Directions for this task — Only the lines from the line containing "Where should I click to: Open" to the end of the entries should be repeated, exactly as they appear.

(Stored data entries)
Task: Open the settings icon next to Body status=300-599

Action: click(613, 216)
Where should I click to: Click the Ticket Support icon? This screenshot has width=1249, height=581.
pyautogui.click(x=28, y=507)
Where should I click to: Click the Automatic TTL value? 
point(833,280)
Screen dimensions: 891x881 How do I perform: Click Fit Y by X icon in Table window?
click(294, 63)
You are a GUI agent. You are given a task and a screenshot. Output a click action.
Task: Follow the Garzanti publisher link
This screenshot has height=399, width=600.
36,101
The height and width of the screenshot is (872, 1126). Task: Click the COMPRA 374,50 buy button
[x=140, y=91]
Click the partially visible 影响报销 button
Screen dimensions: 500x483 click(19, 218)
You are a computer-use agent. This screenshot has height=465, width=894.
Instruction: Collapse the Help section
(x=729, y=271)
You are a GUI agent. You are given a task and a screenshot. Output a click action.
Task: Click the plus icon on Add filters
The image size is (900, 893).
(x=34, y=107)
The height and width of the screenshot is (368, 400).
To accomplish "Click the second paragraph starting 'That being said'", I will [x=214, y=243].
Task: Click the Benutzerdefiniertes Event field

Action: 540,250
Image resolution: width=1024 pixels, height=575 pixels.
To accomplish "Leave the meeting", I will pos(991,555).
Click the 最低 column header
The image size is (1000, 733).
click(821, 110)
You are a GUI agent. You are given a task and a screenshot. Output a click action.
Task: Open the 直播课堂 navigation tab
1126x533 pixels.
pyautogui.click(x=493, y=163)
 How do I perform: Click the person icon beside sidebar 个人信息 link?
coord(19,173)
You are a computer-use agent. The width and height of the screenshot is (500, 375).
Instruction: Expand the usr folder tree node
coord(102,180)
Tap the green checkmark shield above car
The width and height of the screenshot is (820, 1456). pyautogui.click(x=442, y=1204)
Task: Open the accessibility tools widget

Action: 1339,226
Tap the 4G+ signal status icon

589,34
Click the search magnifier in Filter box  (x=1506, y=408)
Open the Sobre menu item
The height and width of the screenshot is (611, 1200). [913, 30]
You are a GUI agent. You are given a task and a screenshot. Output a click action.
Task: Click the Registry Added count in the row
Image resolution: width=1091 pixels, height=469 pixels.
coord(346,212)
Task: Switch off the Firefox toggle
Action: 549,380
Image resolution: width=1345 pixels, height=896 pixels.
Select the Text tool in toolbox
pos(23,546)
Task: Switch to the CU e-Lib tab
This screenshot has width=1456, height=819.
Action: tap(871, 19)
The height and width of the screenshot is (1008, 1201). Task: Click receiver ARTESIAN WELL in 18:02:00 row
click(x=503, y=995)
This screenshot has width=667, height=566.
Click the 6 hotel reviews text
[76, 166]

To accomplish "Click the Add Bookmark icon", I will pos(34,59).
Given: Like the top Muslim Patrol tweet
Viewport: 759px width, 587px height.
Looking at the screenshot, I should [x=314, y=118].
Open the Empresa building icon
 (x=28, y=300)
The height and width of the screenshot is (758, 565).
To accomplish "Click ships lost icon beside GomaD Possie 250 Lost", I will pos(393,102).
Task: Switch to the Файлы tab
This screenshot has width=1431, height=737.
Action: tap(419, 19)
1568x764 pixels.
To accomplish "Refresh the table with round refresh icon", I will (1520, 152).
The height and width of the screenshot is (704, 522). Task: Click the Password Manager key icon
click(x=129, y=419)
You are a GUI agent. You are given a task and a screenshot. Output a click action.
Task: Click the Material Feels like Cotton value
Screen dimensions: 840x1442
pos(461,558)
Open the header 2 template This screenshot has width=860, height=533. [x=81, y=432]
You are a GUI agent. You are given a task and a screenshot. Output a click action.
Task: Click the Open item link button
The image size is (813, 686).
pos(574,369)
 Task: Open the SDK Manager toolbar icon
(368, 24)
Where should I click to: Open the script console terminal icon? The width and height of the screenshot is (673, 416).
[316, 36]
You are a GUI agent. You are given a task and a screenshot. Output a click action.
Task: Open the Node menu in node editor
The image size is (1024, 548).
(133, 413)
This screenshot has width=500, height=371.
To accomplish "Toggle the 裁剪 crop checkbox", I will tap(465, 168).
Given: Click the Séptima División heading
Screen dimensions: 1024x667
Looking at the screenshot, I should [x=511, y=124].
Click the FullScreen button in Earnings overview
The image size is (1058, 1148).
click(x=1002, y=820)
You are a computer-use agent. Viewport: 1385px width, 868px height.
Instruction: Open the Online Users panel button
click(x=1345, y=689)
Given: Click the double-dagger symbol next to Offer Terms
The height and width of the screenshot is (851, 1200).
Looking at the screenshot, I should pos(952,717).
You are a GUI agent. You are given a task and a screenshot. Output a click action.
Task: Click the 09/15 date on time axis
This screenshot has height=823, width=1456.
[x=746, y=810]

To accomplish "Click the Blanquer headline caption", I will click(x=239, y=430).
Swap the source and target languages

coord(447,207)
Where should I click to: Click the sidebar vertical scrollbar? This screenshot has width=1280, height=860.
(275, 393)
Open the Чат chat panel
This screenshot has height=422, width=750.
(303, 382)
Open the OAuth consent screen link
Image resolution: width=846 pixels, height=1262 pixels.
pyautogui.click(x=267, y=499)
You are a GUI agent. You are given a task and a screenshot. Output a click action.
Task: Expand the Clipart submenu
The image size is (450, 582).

Response area —
Where should I click to: Open the script console terminal icon? The width and height of the screenshot is (673, 416).
[316, 36]
You are a GUI agent. You are given a task and a screenshot. Output a click action.
Task: Open the Node menu in node editor
The image size is (1024, 548).
(133, 413)
This screenshot has width=500, height=371.
To accomplish "Toggle the 裁剪 crop checkbox", I will tap(465, 168).
Given: Click the Séptima División heading
Screen dimensions: 1024x667
Looking at the screenshot, I should [x=511, y=124].
Click the FullScreen button in Earnings overview
The image size is (1058, 1148).
click(x=1002, y=820)
You are a computer-use agent. Viewport: 1385px width, 868px height.
Instruction: Open the Online Users panel button
click(x=1345, y=689)
Given: Click the double-dagger symbol next to Offer Terms
The height and width of the screenshot is (851, 1200).
Looking at the screenshot, I should pos(952,717).
You are a GUI agent. You are given a task and a screenshot. Output a click action.
Task: Click the 09/15 date on time axis
This screenshot has height=823, width=1456.
[x=746, y=810]

To accomplish "Click the Blanquer headline caption", I will click(x=239, y=430).
Swap the source and target languages

coord(447,207)
Where should I click to: Click the sidebar vertical scrollbar? This screenshot has width=1280, height=860.
(275, 393)
Open the Чат chat panel
This screenshot has height=422, width=750.
(303, 382)
Open the OAuth consent screen link
Image resolution: width=846 pixels, height=1262 pixels.
pyautogui.click(x=267, y=499)
You are a GUI agent. You are given a task and a screenshot. Output a click action.
Task: Expand the Clipart submenu
The image size is (450, 582).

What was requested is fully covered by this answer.